In 152 BCE, the Hasmonean Jonathan Apphus made a deal with Seleucid royal claimant Alexander Balas where Jonathan was appointed as High Priest. As Balas went on to win the ongoing Seleucid civil war, this appointment stuck. Onias IV was not invited back to Judea to take his family line's position, and Onias's personal expectations of the Hasmoneans presumably darkened. The exact date is unknown, but with the permission of Ptolemy VI Philometor, Onias IV arranged the construction of a temple at Leontopolis. Josephus's book Jewish Antiquities, the main surviving ancient source, describes this construction immediately after describing the death of Demetrius I Soter in 150 BCE, but does not directly date the event. It might have happened around 145 BCE. Though comparatively small, the new temple was modeled on that of the Second Temple at Jerusalem, and was called by the name of its founder as the Temple of Onias. Onias possibly expected that after the upheavals in Jerusalem by the Syrians and the Maccabees the Egyptian temple would be regarded as the new legitimate one. As the Hasmoneans largely succeeded in maintaining autonomy, this did not happen; the Temple in Jerusalem was protected and the High Priesthood began to pass down the Hasmonean line. Both Josephus and the Mishnah Menahot consider Onias's act a despicable betrayal, and consider his temple illegitimate. Menahot chapter 13, mishna 10 directly says "The priests who served in the house of Onias may not serve in the Temple in Jerusalem". Even for Egyptian Jews, the latter did not possess the same importance as did the Temple of Jerusalem. That said, some scholars such as Victor Tcherikover have argued that the Temple was merely a center for local worship, and the opposition from the Temple of Jerusalem was an overreaction.

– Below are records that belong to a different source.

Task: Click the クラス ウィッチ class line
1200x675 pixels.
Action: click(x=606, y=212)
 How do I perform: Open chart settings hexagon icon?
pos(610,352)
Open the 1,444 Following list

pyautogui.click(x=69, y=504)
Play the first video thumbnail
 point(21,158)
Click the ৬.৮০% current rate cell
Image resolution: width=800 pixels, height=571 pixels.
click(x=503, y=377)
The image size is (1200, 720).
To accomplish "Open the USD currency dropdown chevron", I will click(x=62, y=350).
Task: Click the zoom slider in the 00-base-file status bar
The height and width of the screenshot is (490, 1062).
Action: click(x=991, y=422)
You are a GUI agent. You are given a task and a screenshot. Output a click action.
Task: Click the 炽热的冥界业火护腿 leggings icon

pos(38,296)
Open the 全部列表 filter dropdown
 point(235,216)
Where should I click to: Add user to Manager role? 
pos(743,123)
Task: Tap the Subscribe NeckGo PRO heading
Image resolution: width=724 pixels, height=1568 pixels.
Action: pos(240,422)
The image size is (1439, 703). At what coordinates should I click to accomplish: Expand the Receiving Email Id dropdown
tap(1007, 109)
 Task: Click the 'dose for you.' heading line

Onias IV, who enjoyed the favor of the Egyptian court, did succeed in elevating Egyptian Judaism to a position of dignity and importance. A large number of able-bodied Judeans had accompanied Onias to Egypt, and these strangers, who were there called Κάτοικοι ("inhabitants"), received, on condition of performing military service and preserving the internal peace of the country, tracts of land of their own, on which they lived with their families The district inhabited by them lay between Memphis and Pelusium, and was long called the "land of Onias." The first-born sons of the colonists inherited their fathers' privileges and duties. Both Chelkias (Hilkiah) and Ananias ben Onias (Hananiah), the sons of Onias IV, performed military service and acted as generals under Cleopatra III who reigned from 117 to 101 BCE. In the power struggle between Cleopatra III and Ptolemy Physcon (who reigned from 146 BCE to 117 BCE), the son of Onias were faithful to Queen Cleopatra. This suggests that candidates for the office of high priest occupied a prominent military position. In the course of time the family of Onias lost its prestige, and the later Alabarchs belonged to another family, not entitled to the rank of high priest. The Temple of Onias was closed in 73 CE by order of Vespasian in the aftermath of the First Jewish-Roman War.